You can say what you wish about Mr Julius Malema, but the man has courage and ferocity, Murray Williams writes.
Meet “Big Boy”. A clue? He’s a politician. In one recent description, he’s described as “a candidate without any phoniness about him. A candidate with a pair of clanging brass balls you could hear from around the corner”.
“His voice was like an air horn, cutting through the clutter. There was no one better at nailing the president to the wall with ferocity and caustic humour.”
A “big-hearted street fighter”, “a brawler”, who famously upstaged his own president, Barack Obama, as Hurricane Sandy ravaged the east coast in October 2012. And then hugged Obama, to the dismay of his Republican party bosses, and aspirant president Mitt Romney.
“Big Boy” is the governor of New Jersey and is, of course, Chris Christie.
Christie is larger than life, thanks to a startlingly large girth. Romney once mocked him, as Christie battled to make his way down the narrow aisle of his campaign bus. But Christie is bigger in far more important ways too: Christie inspires, energises, rallies. He’s the first man into battle. There’s a word for all that – it’s called “leadership”.

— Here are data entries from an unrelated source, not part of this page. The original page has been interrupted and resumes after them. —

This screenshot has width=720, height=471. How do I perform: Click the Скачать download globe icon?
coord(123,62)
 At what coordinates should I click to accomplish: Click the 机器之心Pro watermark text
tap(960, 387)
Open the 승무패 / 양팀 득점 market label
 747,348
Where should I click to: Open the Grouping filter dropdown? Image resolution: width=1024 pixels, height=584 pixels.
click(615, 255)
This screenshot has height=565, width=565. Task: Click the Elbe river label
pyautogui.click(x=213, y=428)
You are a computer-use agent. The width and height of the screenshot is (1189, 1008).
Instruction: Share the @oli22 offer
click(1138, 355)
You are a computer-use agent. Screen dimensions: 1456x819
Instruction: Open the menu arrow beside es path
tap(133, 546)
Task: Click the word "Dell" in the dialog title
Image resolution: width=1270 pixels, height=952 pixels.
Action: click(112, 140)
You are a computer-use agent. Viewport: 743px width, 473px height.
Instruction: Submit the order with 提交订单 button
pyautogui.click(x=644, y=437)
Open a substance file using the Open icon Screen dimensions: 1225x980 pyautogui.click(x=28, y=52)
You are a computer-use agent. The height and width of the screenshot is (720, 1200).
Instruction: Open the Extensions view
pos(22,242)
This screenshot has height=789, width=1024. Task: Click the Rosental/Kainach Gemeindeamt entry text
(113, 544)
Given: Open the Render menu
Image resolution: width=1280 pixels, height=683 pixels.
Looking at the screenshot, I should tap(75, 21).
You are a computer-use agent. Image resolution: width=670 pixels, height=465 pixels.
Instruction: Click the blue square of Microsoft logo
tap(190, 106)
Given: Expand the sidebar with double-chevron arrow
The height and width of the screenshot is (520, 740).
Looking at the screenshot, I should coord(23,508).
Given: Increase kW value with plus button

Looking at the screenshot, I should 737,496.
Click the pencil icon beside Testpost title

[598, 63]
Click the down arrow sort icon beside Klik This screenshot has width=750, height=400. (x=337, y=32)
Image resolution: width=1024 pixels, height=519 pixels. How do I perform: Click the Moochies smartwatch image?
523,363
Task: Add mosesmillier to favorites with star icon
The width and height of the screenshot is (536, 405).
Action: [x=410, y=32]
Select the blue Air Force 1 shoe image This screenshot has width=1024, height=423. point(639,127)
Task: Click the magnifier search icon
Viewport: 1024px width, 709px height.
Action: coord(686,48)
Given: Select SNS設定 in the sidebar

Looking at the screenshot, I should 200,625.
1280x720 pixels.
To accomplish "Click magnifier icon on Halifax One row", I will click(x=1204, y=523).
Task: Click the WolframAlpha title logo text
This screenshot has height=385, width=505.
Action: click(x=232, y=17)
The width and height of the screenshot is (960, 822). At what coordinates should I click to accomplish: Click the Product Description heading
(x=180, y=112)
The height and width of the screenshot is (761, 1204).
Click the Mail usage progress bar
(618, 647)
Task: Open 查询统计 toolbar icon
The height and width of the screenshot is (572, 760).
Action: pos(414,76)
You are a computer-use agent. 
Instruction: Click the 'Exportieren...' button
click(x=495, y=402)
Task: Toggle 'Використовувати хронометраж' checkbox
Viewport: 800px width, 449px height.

He’s fearless – unafraid to even take on his voters. As Hurricane Sandy neared, some still refused to evacuate, and were blasted with the words: “Get the hell off the beach, get out. It’s 4.30, you’ve maximised your tan. Get off the beach!”
It was Christie-type skills which Romney was shown to have such a dire lack of, in 2012.
These observations are from a dissection of that election, Double Down. The authors, Mark Halperin and John Heilemann, boast such razor-sharp intellects and rapacious wit that their work is routinely described as “political porn”.
They describe how the US election of 2012 was the most expensive in history – with both Romney and Obama spending more than $1 billion (each) on their campaigns. And yet, for all those resources, Romney lacked a crucial talent: leadership.
This week, in South Africa, we saw the DA and Agang’s little dalliance descend into farce. Everything was cited as reason to unite, and then separate – money, organisational capacity, gender, struggle credentials, expertise, race – but nary a mention of the “L” word.
On the opposite side of the political spectrum, another politician has been making his voice heard. Now say what you wish about Mr Julius Malema, but tell you what: the man has courage, ferocity, a booming voice, and balls (as referred to above). Like him or not, he’s a “leader”, judged against the most fundamental definition. And leaders inspire. Unlike a single element or character in the DA-Agang circus.
One might counter that Malema is nothing more than a rank populist. And that populism is dangerous.
Sure, it can be. But it’s not the ultimate danger. The really powerful poison, the most explosive element on the political periodic table, is apathy. Because then democracy becomes irrelevant. And then you’ve really got a revolution on your hands.
So in the lead-up to this election, don’t blame the opportunists for their rhetoric.
Instead, blame almost all established leaders’ profound inability to genuinely inspire and the cavernous vacuum that has left.